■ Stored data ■
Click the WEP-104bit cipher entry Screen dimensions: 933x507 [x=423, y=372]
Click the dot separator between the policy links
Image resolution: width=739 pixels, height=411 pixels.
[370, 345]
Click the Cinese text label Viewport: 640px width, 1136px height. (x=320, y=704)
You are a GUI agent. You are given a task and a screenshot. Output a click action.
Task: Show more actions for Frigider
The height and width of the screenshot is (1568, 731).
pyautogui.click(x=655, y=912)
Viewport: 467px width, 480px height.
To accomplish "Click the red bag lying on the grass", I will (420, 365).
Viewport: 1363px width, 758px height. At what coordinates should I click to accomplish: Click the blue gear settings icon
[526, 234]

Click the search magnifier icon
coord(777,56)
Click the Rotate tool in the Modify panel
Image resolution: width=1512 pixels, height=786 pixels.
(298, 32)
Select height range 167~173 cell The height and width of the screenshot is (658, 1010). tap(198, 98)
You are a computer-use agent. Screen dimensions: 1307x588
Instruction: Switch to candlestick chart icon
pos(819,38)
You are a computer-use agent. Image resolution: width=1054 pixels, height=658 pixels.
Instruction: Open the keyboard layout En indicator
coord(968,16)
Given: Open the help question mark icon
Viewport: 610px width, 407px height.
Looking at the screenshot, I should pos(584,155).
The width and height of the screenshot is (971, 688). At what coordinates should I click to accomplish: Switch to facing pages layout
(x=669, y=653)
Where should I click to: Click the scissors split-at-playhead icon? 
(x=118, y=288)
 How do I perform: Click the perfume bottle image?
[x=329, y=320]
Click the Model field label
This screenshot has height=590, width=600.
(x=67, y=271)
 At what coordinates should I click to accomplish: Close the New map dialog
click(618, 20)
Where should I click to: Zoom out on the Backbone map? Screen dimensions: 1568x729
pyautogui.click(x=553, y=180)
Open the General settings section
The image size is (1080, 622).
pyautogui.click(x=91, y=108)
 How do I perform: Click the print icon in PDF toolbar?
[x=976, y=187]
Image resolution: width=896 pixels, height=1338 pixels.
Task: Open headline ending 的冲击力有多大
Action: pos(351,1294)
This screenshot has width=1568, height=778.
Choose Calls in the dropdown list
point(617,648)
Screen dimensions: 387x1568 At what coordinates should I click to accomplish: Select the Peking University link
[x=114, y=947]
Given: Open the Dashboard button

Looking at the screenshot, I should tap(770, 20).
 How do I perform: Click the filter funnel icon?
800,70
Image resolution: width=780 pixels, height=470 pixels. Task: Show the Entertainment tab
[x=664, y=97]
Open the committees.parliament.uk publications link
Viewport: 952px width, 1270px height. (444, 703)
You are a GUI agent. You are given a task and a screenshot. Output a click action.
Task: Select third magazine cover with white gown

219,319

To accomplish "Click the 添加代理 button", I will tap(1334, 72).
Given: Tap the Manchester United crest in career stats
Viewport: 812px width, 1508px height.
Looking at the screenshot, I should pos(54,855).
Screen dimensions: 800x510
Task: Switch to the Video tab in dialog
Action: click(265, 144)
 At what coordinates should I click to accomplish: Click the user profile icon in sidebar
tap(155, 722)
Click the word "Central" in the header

■ WHAT YOU NEED TO DO ■
From the data, report how many lines hold "agent", leaving out any other words.

■ ANSWER TO THIS PROBLEM ■
4